Die Generalbundesanwältin rehabilitiert den niederländischen Anarchisten Marinus van der Lubbe, der 1933 als Reichtags-Brandstifter verurteilt worden war.

Der brennende Reichstag in der Nacht des 27. Februar 1933. Bild: dpa

FREIBURG taz Rund 75 Jahre nach dem Reichtsagsbrand von 1933 hat Generalbundesanwältin Monika Harms jetzt das Urteil gegen den damals zum Tode verurteilten niederländischen Anarchisten Marinus van der Lubbe aufgehoben. Die Entscheidung hat nur symbolische Wirkung und ist nicht mit einer Entschädigung seiner Erben verbunden.

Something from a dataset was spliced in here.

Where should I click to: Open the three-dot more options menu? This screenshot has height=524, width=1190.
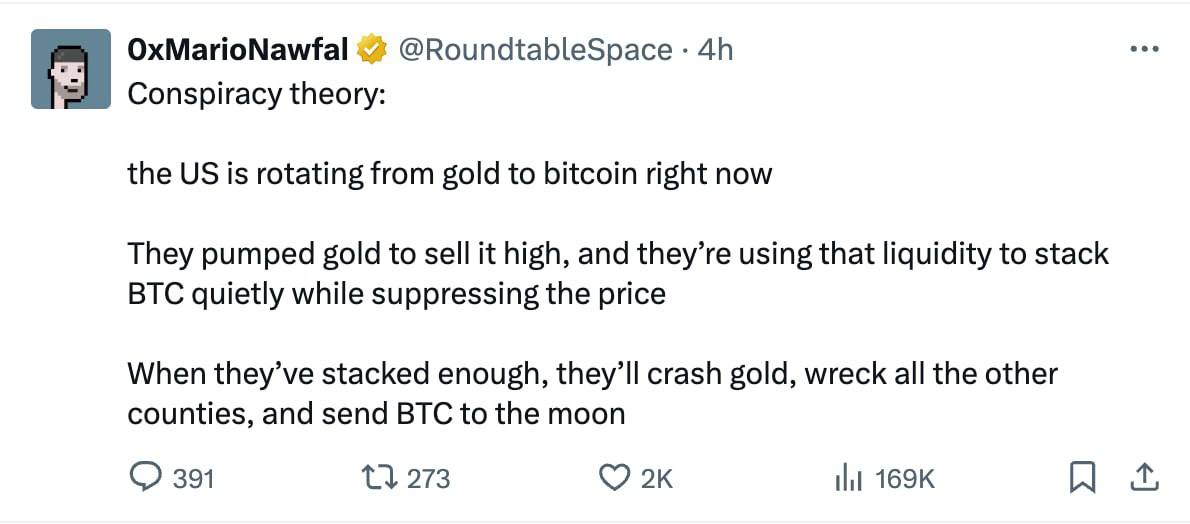(x=1143, y=49)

Am 27. Februar 1933, kurz nach der Machtübernahme durch Adolf Hitler, stand in Berlin der Reichstag in Flammen. Im brennenden Gebäude wurde der holländische Anarchist Marinus von der Lubbe festgenommen, der die Tat gestand. Er habe die Arbeiter aufrütteln wollen. Die Polizei ging von einem wirren Einzeltäter aus. Doch die NS-Führung versuchte sofort, die deutschen Kommunisten für den Brand haftbar zu machen. Noch in der Nacht wurden in Berlin 1.500 kommunistische Funktionäre verhaftet. Am nächsten Tag wurden mit der "Schutzverordnung für Volk und Staat" die Grundrechte der Weimarer Verfassung faktisch außer Kraft gesetzt.

Das Reichsgericht verurteilte van der Lubbe Ende 1933 zum Tode, im Januar 1934 wurde er enthauptet. Vier mitangeklagte Kommunisten wurden dagegen aus Mangel an Beweisen freigesprochen. Die empörte NS-Führung errichtete daraufhin den Volksgerichtshof als williges Sondergericht für derartige Prozesse.

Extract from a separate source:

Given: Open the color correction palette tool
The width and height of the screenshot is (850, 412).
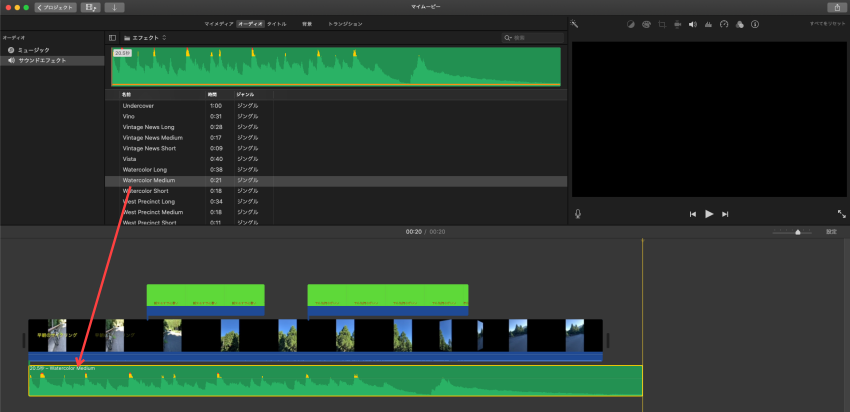Looking at the screenshot, I should click(x=647, y=23).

Die Bundesanwaltschaft hob das Urteil gegen van der Lubbe jetzt auf, weil es auf spezifischem NS-Unrechtsvorschriften beruhte. Zum einen wertete Harms die sofort nach dem Brand erfolgte Anordnung der Todesstrafe für eine Brandstiftung als exzessiv. Für rechtsstaatswidrig hält sie außerdem ein zweites NS-Gesetz, das die Todesstrafe auch rückwirkend erlaubte.

Harms stützte sich nun auf ein Gesetz des Bundestags von 1998. Das "Gesetz zur Aufhebung nationalsozialistischer Unrechtsurteile" hob die Urteile des Volksgerichts und der militärischen Standgerichte pauschal auf. Bei den übrigen Strafurteilen kam es darauf an, ob sie auf spezifischem NS-Recht beruhten - was Harms im Fall van der Lubbe jetzt bejahte. Die Anregung zur Rehabilitation kam von dem Berliner Rechtsanwalt Reinhard Hillebrand.

Ob van der Lubbe tatsächlich der Täter war, was die historische Wissenschaft heute überwiegend annimmt, musste Harms nicht entscheiden. Eine Minderheit der Historiker geht auch heute noch davon aus, dass ein Einzeläter nicht zehn Brandherde im Reichtstag legen konnte - was auf eine Täterschaft der Nationalsozialisten hindeutete, denen der Brand ja ohnehin sehr gelegen kam.

Seit Jahrzehnten versuchten Angehörige van der Lubbes eine Aufhebung des Urteils zu erreichen. Bisher nur mit beschränktem Erfolg. 1967 wandelte das Landgericht Berlin das Urteil von Todesstrafe in acht Jahre Haft um. 1980 hob das Gericht in einem Wiederaufnahmverfahren das Urteil zwar ganz auf, was aber der Bundesgerichtshof nicht akzeptierte. Das spezifische NS-Unrecht sei mit der Milderung der Strafe bereits entfallen, so der BGH 1983. Erst das neue Gesetz von 1998 erlaubte nun eine vollständige Aufhebung der Verurteilung van der Lubbes.